* _Task requirements_
Write the next part of the article on using clay catalysts to turn cow dung into bio-oil, starting after its last sentence.

* _Provided passage_
════════════════
Dr. Hanifrahmawan Sudibyo from the Department of Chemical Engineering, the UGM Faculty of Engineering, together with Dr. Budhijanto (Chemical Engineering Dept.) and Dr. Adhika Widyaparaga (Mechanical and Industrial Engineering Dept.), has utilized clay minerals as catalysts to convert cow dung into bio-oil as an alternative energy source.
“The data from Statistics Indonesia in 2022 indicates that Indonesia had more than 19 million head of cattle,” Dr. Sudibyo said on Friday (October 13).
“If we assume that each cow produces around 87 kg of wet dung with a 90% moisture content daily, then there is a total of about 570 million tons of cow dung (on a wet basis) annually in Indonesia.”
He explained that anaerobic digestion is one technology used to process cow dung into biogas rich in methane gas. The generated biogas can then be used as fuel, heat, and electricity sources. After purification, it can be injected into the natural gas network.
════════════════
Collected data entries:
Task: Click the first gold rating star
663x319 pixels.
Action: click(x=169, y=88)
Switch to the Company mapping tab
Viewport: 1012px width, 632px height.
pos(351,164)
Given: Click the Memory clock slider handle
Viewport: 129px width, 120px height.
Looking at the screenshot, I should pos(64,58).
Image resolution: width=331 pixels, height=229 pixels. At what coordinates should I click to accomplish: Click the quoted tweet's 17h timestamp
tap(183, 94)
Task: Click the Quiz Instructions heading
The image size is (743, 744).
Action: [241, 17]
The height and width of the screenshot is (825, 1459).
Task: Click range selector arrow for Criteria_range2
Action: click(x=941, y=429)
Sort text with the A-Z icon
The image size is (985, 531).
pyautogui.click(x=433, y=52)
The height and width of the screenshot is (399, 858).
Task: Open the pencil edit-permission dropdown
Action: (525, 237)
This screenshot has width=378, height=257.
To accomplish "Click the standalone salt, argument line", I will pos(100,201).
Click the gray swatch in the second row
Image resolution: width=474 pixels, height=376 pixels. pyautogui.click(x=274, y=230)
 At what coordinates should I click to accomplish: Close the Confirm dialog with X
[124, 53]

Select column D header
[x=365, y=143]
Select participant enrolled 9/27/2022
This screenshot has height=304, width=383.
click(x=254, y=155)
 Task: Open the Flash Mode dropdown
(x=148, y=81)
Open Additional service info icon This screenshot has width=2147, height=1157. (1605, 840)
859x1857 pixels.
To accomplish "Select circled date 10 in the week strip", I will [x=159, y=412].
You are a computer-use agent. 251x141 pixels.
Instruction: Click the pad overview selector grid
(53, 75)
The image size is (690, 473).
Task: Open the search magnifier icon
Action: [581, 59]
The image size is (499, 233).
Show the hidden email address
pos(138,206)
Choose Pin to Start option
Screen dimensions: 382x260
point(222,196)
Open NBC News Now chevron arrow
════════════════
* _Task output_
However, anaerobic digestion still produces residue known as digestate, a mixture of wet organic and inorganic matrices rich in lignocellulosic fibers that cannot be digested.
The composition of the nutrients in the digestate highly depends on the characteristics of the processed substrates.
Dr. Sudibyo said digestate is usually used as fertilizer by directly spreading or composting before application to farmlands and grasslands.
However, this approach can potentially release greenhouse gases trapped within the digestate, forming ammonium salt aerosols that can pollute the air, cause phytotoxicity in plants, spread pathogens, lead to cross-contamination, and result in eutrophication and acidification of water bodies due to the uncontrolled accumulation of N and P.
Therefore, a more sustainable management method, in line with the circular bioeconomy concept, is required to mitigate these environmental threats.
“One of the processes used to treat digestate is hydrothermal liquefaction (HTL) technology, also known as hydrothermal liquefaction,” Dr. Sudibyo mentioned.
HTL is a thermochemical process that transforms wet biomass waste, including digestate, into bio-oil, carbon-rich solids called hydrochar, and water-rich side products rich in nutrients.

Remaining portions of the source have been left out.